Bayer, however, can’t move on yet from the class action lawsuit. On May 17, plaintiffs filed a notice of appeal to the U.S. Court of Appeals for the Third Circuit. James Cecchi, an attorney in Roseland, New Jersey who signed the notice of appeal on behalf of the plaintiffs, didn’t immediately respond to an emailed request for comment.
"We believe the District Court’s ruling dismissing this case based on the failure of plaintiffs to meet their burden of proof was correct and should be affirmed on appeal," Bayer said in an emailed statement. "The benefits of Phillips’ Colon Health have been fully substantiated as demonstrated by numerous clinical, animal and genetic studies. The District Court’s ruling was the third time that a federal court has found that plaintiffs have failed to prove their claims regarding the benefits of Phillips’ Colon Health probiotics.”
As in the FTC case, a crucial aspect of the class action lawsuit turned on the testimony of experts.
In concluding PCH’s claims are false, plaintiffs’ expert—Stefano Guandalini, M.D., a pediatrics professor at The University of Chicago Medicine—relied on double-blind, placebo-controlled, randomized trials (RCTs). For PCH’s statements to be true, Guandalini opined, they must be supported with RCTs, and he maintained the testing required to determine a product’s efficacy would be the same for a dietary supplement or drug, according to Vazquez’s summary judgment order.

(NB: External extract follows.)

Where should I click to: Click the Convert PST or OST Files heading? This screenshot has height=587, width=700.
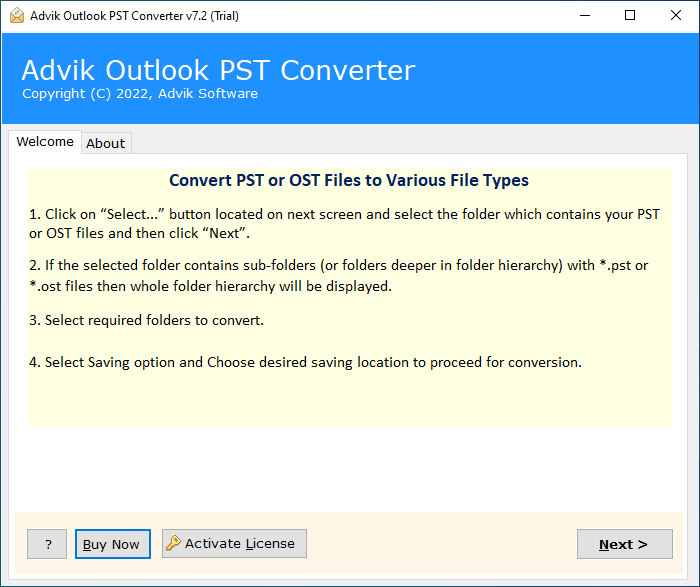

But the judge rejected the expert’s opinion that an RCT is required to support PCH’s statements, and he said Guandalini was unaware of or misunderstood the “legal standard required to prove that a statement about a dietary supplement is ‘true and not misleading.’
“In essence, plaintiffs’ expert opines that absent an RCT showing PCH’s efficacy, Bayer’s claims that PCH promotes digestive health are false," Vazquez wrote. “This lack-of-substantiation theory is not the legal standard. Without understanding the proper legal requirements to demonstrate whether Bayer’s statements about PCH are false and misleading, Dr. Guandalini cannot offer an informed opinion as to whether that standard has been met."
Later in his order, Vazquez further distinguished the substantiation standard from the plaintiffs’ burden of proof.
The “question," he said, “is not whether there is sufficient evidence to support PCH’s claims, but rather whether plaintiffs have presented proof that PCH’s claims are in fact false or misleading."
Guandalini’s interpretation of three RCTs did not establish the falsity of PCH’s statements because “[t]he studies were not designed to test whether PCH ‘promote[s] overall digestive health’ and ‘helps defend against occasional constipation, diarrhea, gas, and bloating,’" the judge observed. Rather, the purpose of two of the studies was to ascertain the effect of PCH on individuals with irritable bowel syndrome (IBS) and severe IBS, he noted.
“These ‘chronic’ and ‘reoccurring’ symptoms are far more severe than the occasional constipation, diarrhea, gas and bloating that PCH claims to defend against," the judge wrote.
In his deposition, Guandalini admitted he didn’t know whether PCH was incapable of helping to promote overall digestive health.
Wrote Vazquez: “In short, Dr. Guandalini did not offer a definitive opinion as to whether PCH’s claims that it promotes overall digestive health and helps defend against occasional constipation, diarrhea, gas, and bloating were actually false."